Component Structured Configuration Reference

This page provides detailed information about Structured Configuration's behavior and implementation. For guides on using Structured Configuration, see:

Lifecycle

Configuration values are resolved when a component is created.

Resolution precedence

Component configuration "tailors the behavior of a component instance to the context it's running in," which implies that the most authoritative configuration values should be those which encode the most knowledge of the component instance's context.

Component Manager will resolve a value for each configuration field, preferring each source in this order:

  1. values from a developer override service (WIP)
  2. values from a component's parent
  3. values from the component's own package

A component developer working on an engineering build can have knowledge about everything running on the system, which makes those overrides the most authoritative. A parent can understand the context it provides to its children. Finally, because the values in the component's own package can only encode an understanding of how the component was packaged, all other information must be provided from an outside source.
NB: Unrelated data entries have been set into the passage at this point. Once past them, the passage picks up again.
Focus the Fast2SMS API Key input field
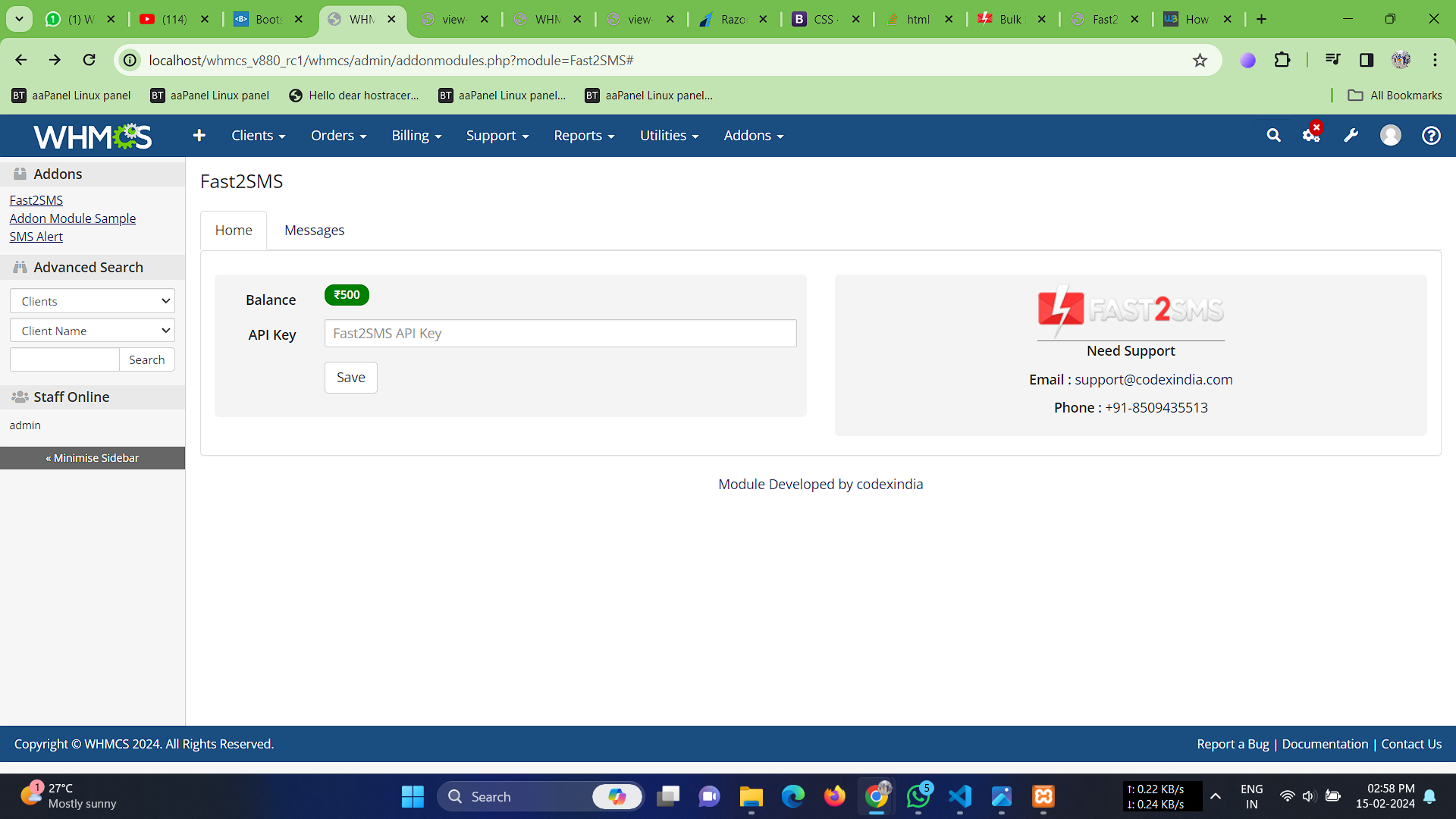The image size is (1456, 819). [x=560, y=334]
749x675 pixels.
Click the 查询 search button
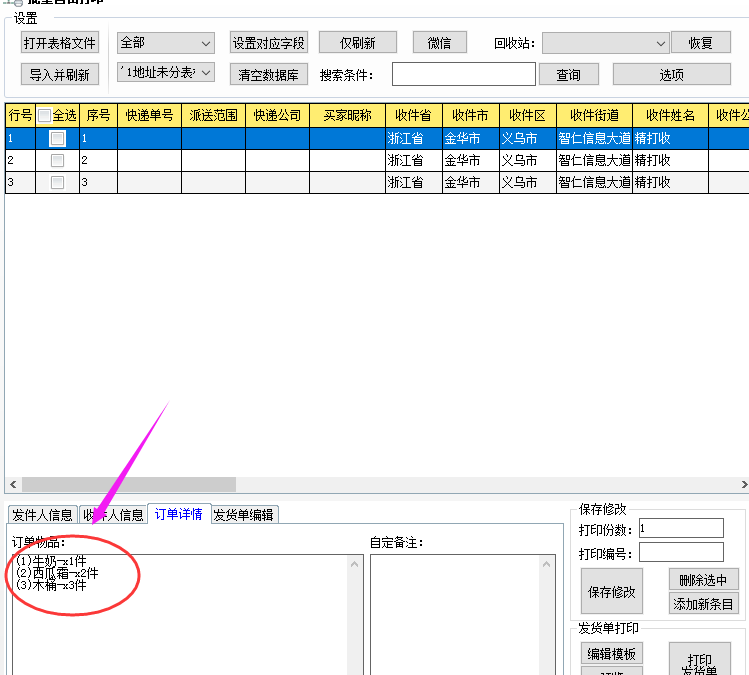568,74
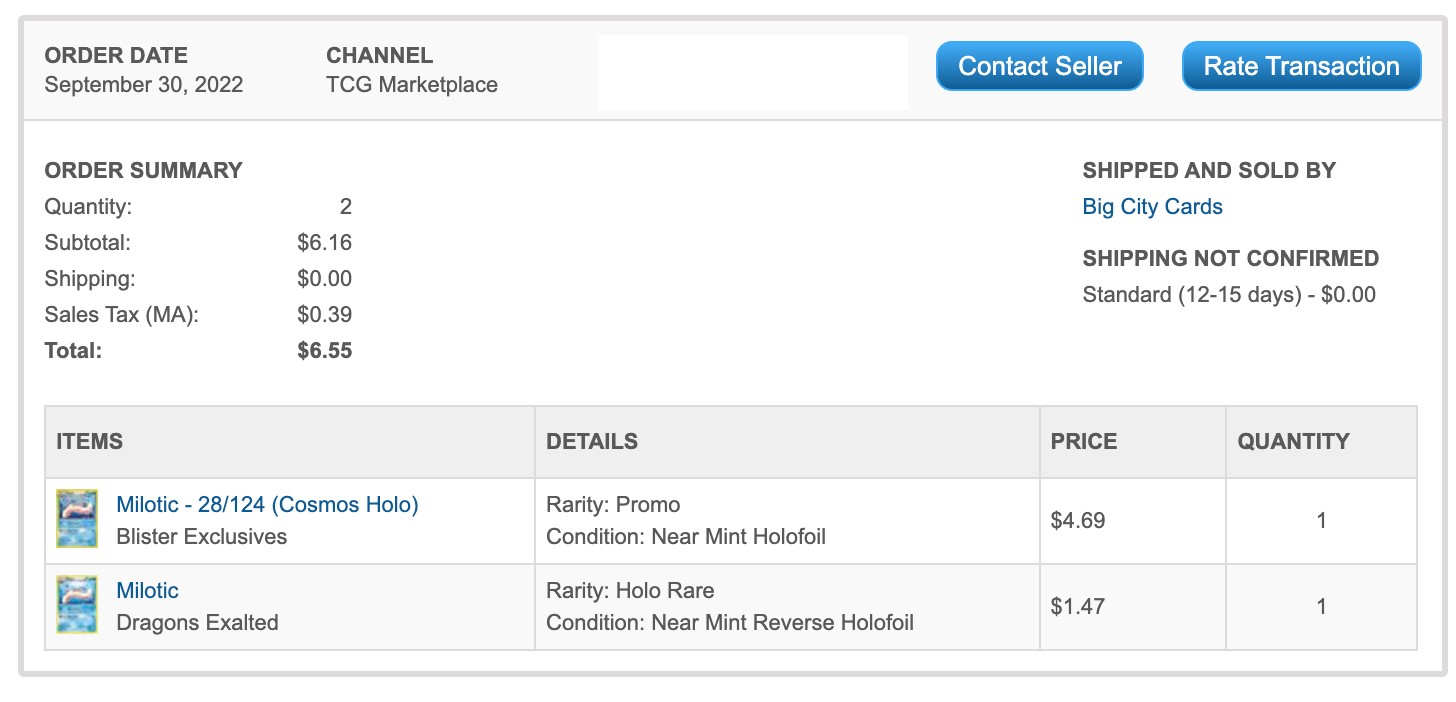Viewport: 1456px width, 702px height.
Task: Click the Milotic Cosmos Holo card thumbnail
Action: coord(77,519)
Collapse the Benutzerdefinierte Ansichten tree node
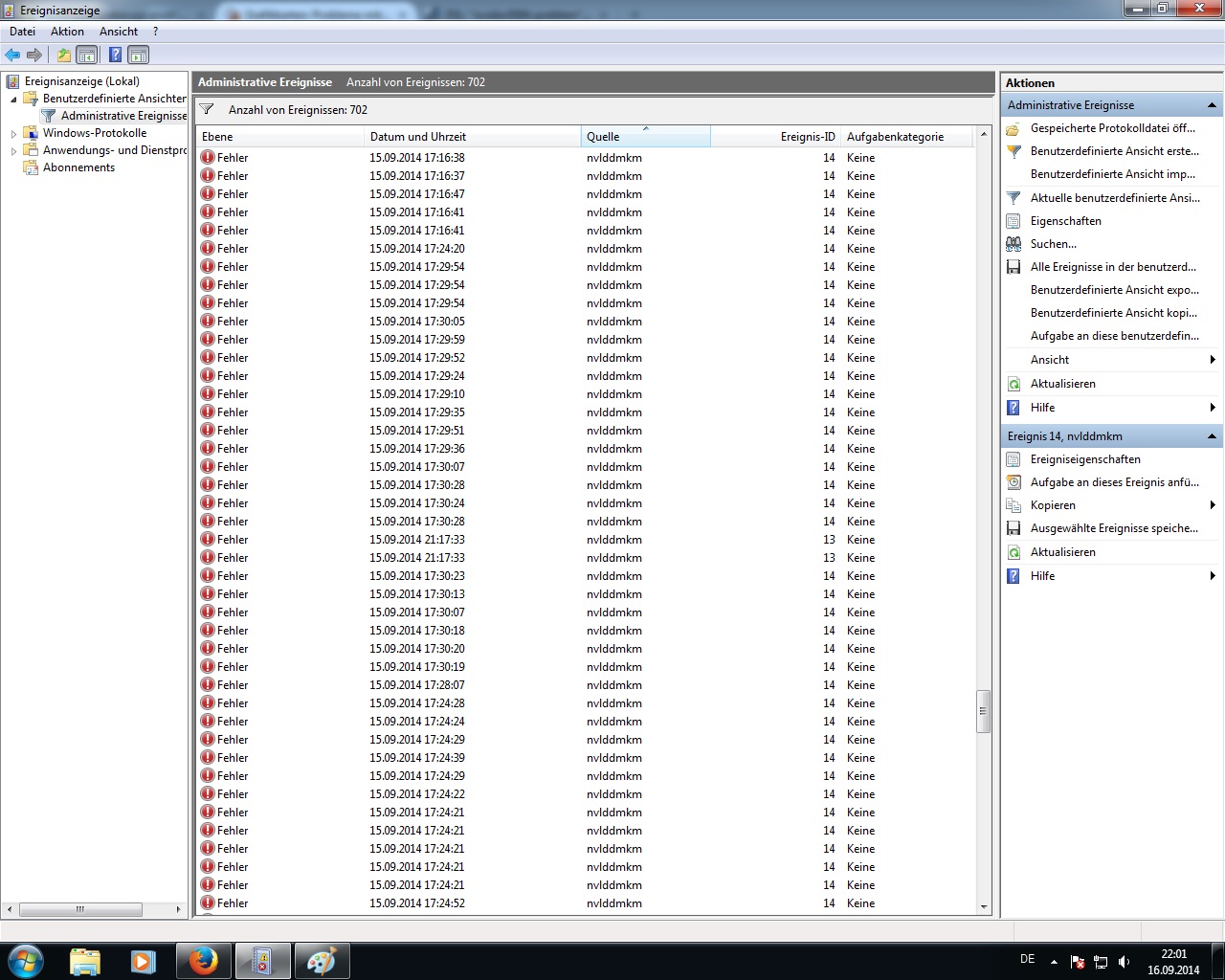The width and height of the screenshot is (1225, 980). pos(13,99)
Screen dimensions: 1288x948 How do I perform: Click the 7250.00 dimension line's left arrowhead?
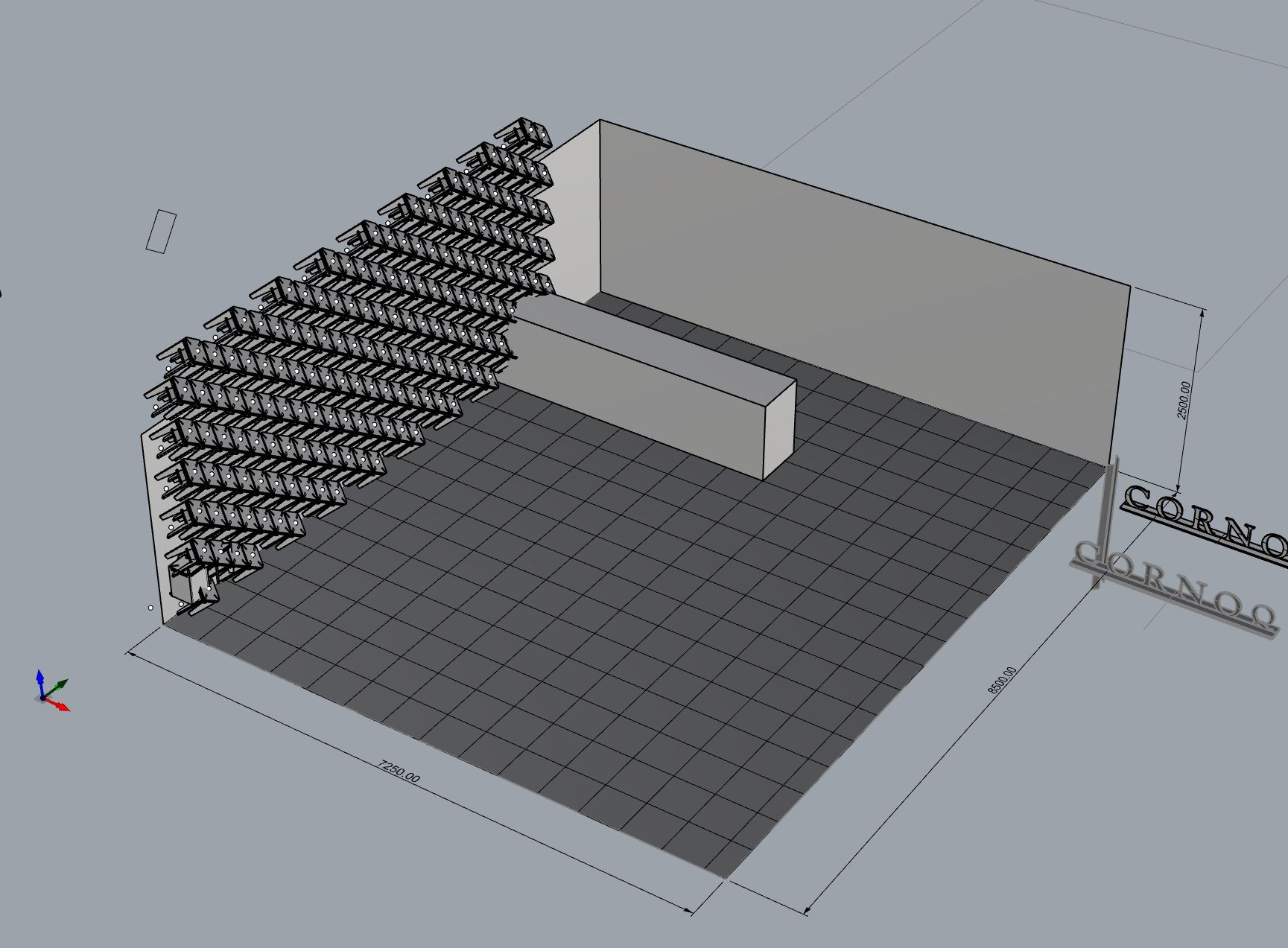(133, 655)
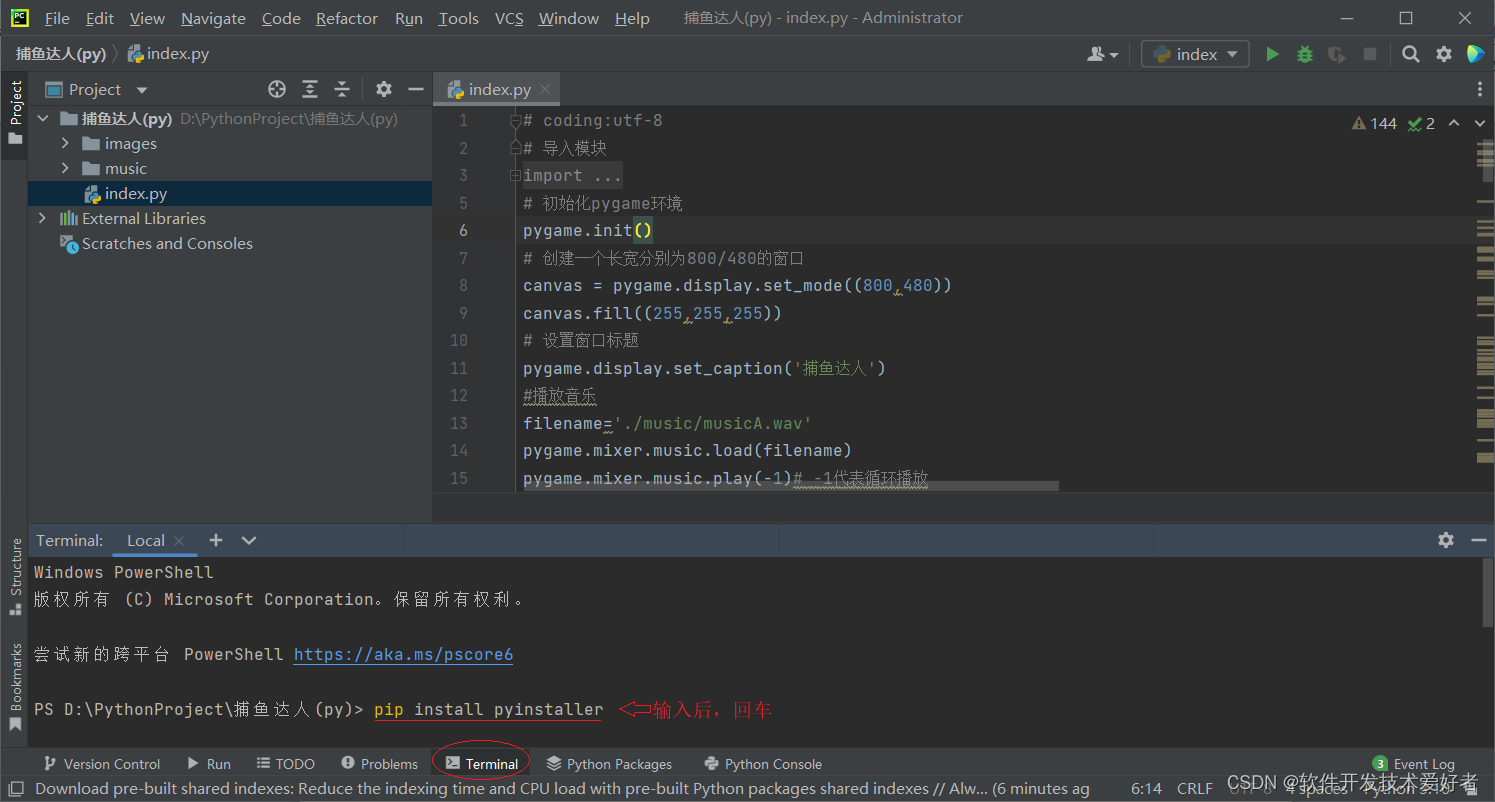Open the Refactor menu
Screen dimensions: 1495x802
(346, 18)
Generated client libraries

Component authors are expected to access their configuration values using client libraries generated by the configc tool. These libraries consume the resolved VMO through an API provided by the component's runner (like procargs for the ELF runner), verify that the checksum is correct, and return the parsed configuration values to the caller.

Client libraries return local, non-static values with the configuration to give users the option of either passing values down their stack as arguments or explicitly placing configuration values in a globally-accessible location.

Because Component Manager will only start a component if it has valid configuration values, client libraries appear to the caller to be infallible and crash the component instance if they are unable to retrieve or parse configuration values.

Configuration value files

Component resolvers that return a component manifest that includes a config schema must also return a configuration value file.

A configuration value files is a persisted FIDL message of the type fuchsia.component.decl/ConfigValuesData.

Where compiled component manifests are conventionally stored in a package as meta/*.cm, configuration value files are conventionally stored in a package as meta/*.cvf.

Resolved VMO

Once component manager has resolved a component's configuration values from the combination of values from the component resolver and any runtime overrides, it encodes the configuration into a VMO which is provided to the runner in fuchsia.component.runner/ComponentStartInfo.encoded_config.

The first 2 bytes of the VMO should be interpreted as an unsigned 16-bit little-endian integer which denotes the number of bytes following it that contain the configuration checksum. After the checksum, all the remaining bytes are a persistent FIDL message of a top-level struct, matching the layout used by the generated client library. The struct's fields match the configuration fields of the component's compiled manifest in the same order.

Checksum validation

As a guard rail against accidental misconfiguration from errors in packaging configured components, cmc computes a hash of a component's config schema when compiling its CML and includes that as a checksum in the compiled manifest (*.cm). This checksum is also included in the configuration value file, the generated client library and the resolved VMO.

At build-time and component-creation-time, the compiled manifest's checksum is validated to match the checksum in the configuration value file. Component Manager then places the checksum in the resolved VMO when starting the component. The generated client libraries check that the value in the resolved VMO matches at runtime before parsing the actual configuration values.